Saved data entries
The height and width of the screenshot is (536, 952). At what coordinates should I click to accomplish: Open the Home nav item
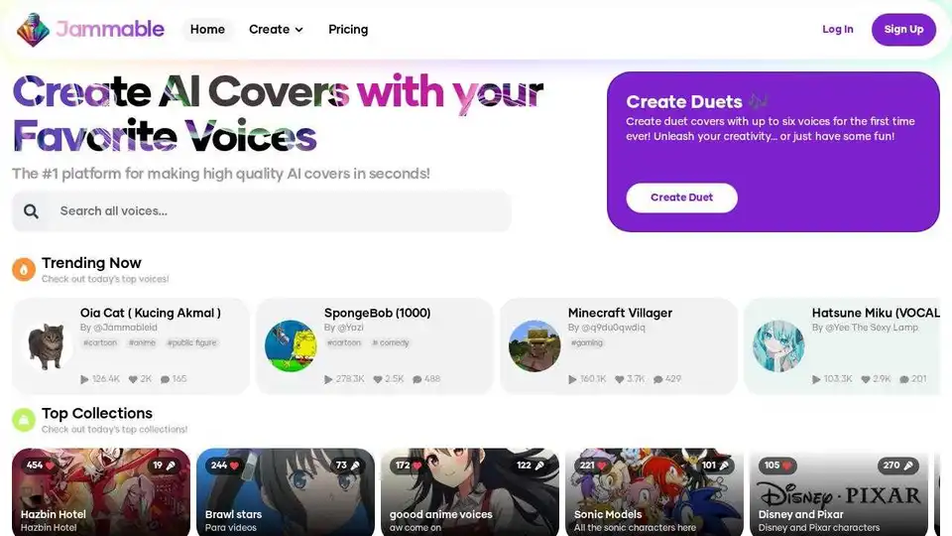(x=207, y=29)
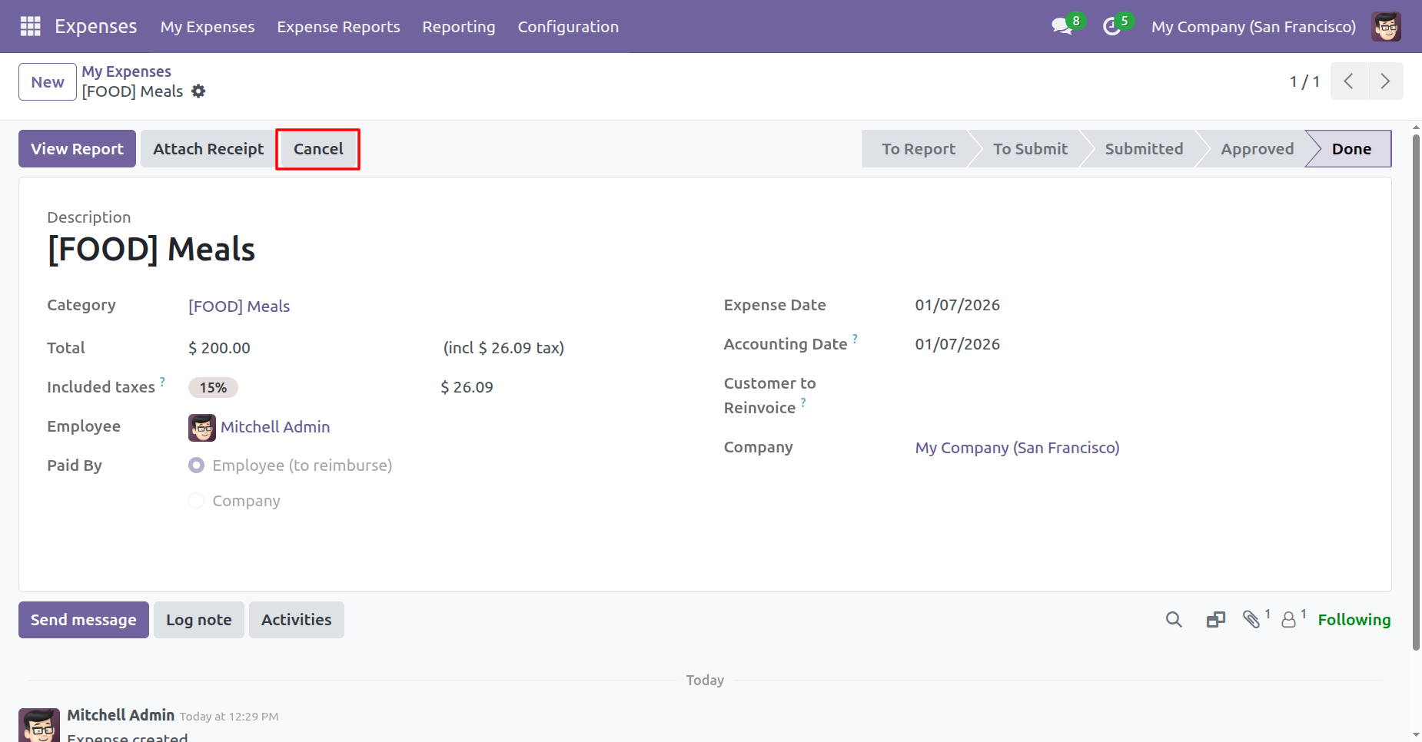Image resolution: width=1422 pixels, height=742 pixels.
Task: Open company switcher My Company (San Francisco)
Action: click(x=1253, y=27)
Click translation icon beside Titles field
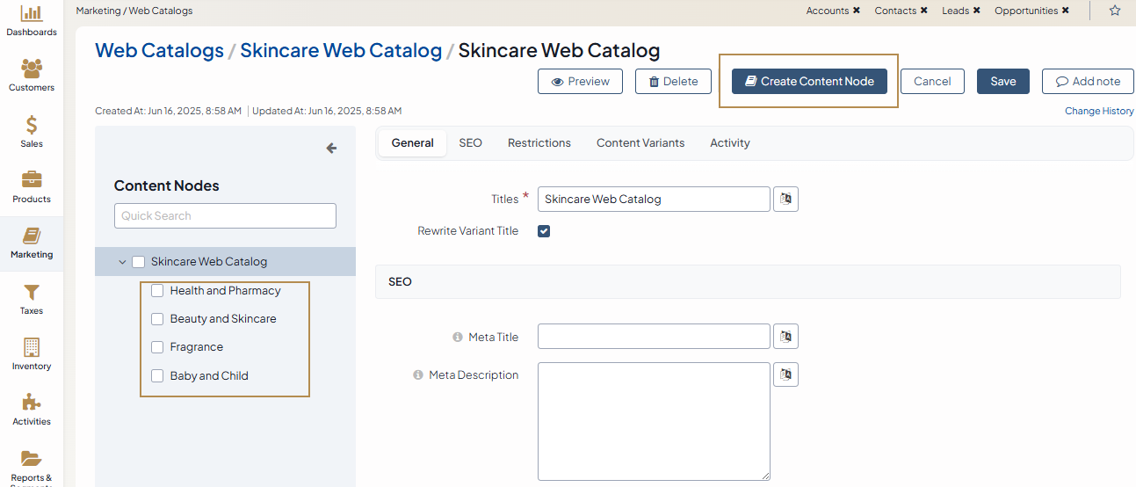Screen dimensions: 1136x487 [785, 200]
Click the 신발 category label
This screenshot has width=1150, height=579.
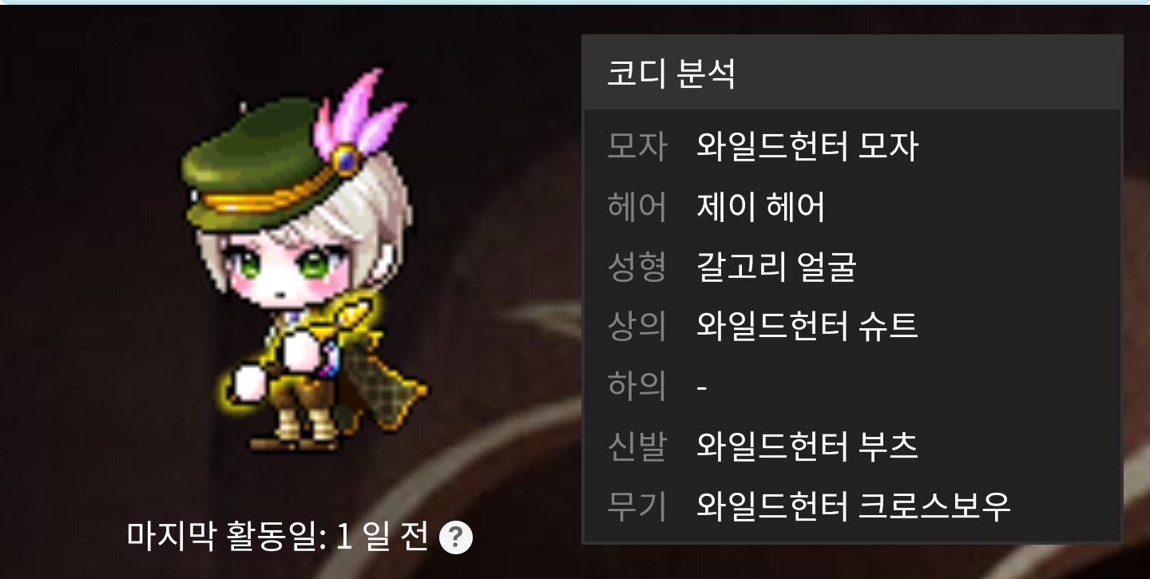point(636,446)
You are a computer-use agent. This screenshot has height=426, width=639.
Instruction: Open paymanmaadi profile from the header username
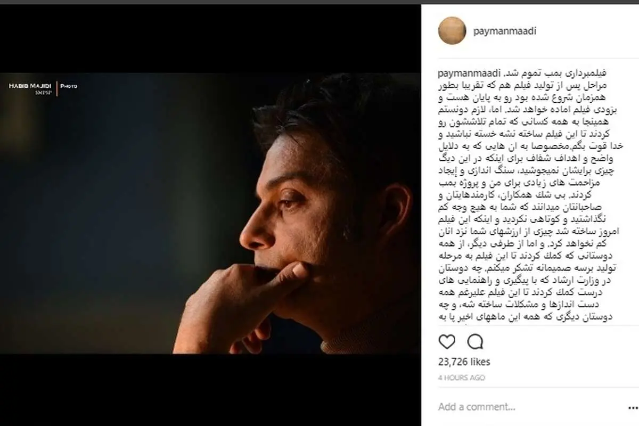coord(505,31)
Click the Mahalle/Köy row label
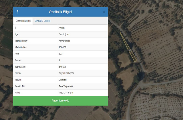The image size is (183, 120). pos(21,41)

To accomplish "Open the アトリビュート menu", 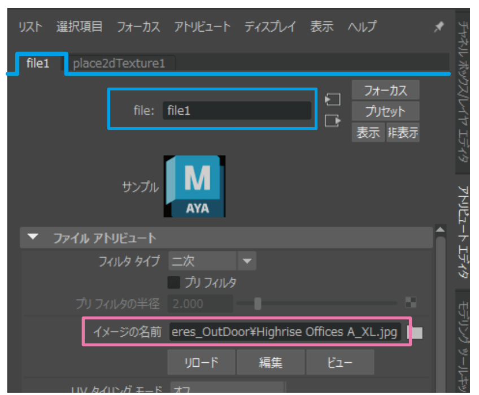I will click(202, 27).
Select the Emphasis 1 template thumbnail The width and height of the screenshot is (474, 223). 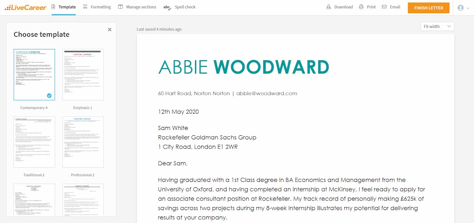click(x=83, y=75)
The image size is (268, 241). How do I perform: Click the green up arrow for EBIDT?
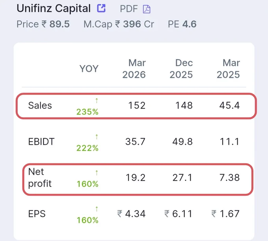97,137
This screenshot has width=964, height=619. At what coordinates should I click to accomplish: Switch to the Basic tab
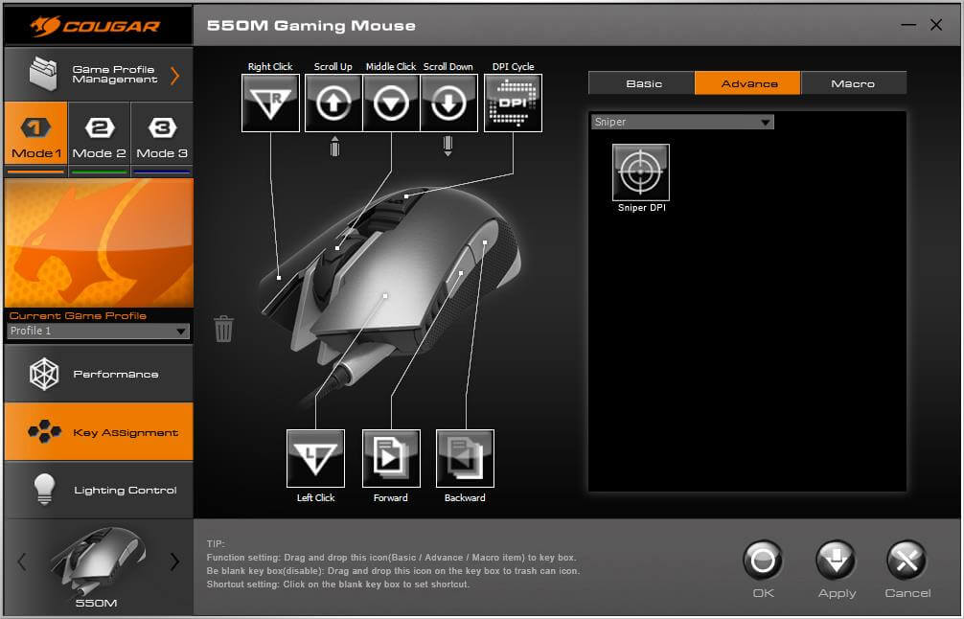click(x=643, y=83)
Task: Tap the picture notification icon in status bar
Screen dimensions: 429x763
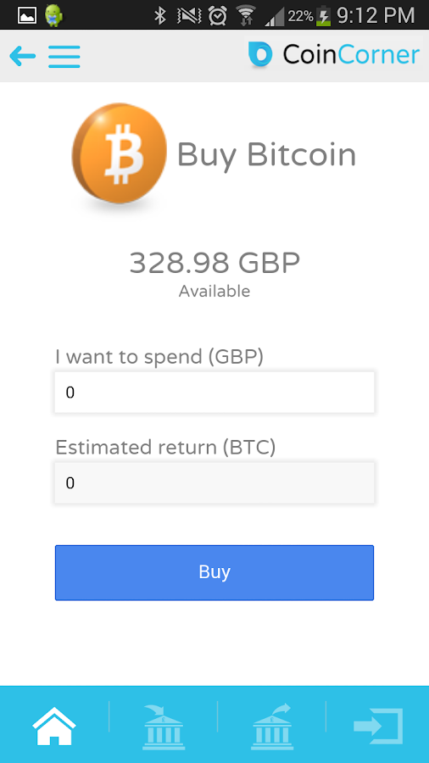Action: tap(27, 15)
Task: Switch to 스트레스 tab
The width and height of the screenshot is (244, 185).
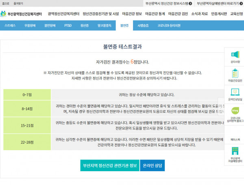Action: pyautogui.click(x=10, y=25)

REQUIREMENT:
The range runs from the line containing "The image size is (268, 241)." through the end of the entries; print those lines exactly and leave the pictures out.

EXPECTED ANSWER:
The image size is (268, 241). How do I perform: Click the green up arrow for EBIDT?
97,137
This screenshot has width=964, height=619. At what coordinates should I click to accomplish: Switch to the Basic tab
click(x=643, y=83)
Task: Tap the picture notification icon in status bar
Screen dimensions: 429x763
Action: tap(27, 15)
Task: Switch to 스트레스 tab
The width and height of the screenshot is (244, 185).
Action: pyautogui.click(x=10, y=25)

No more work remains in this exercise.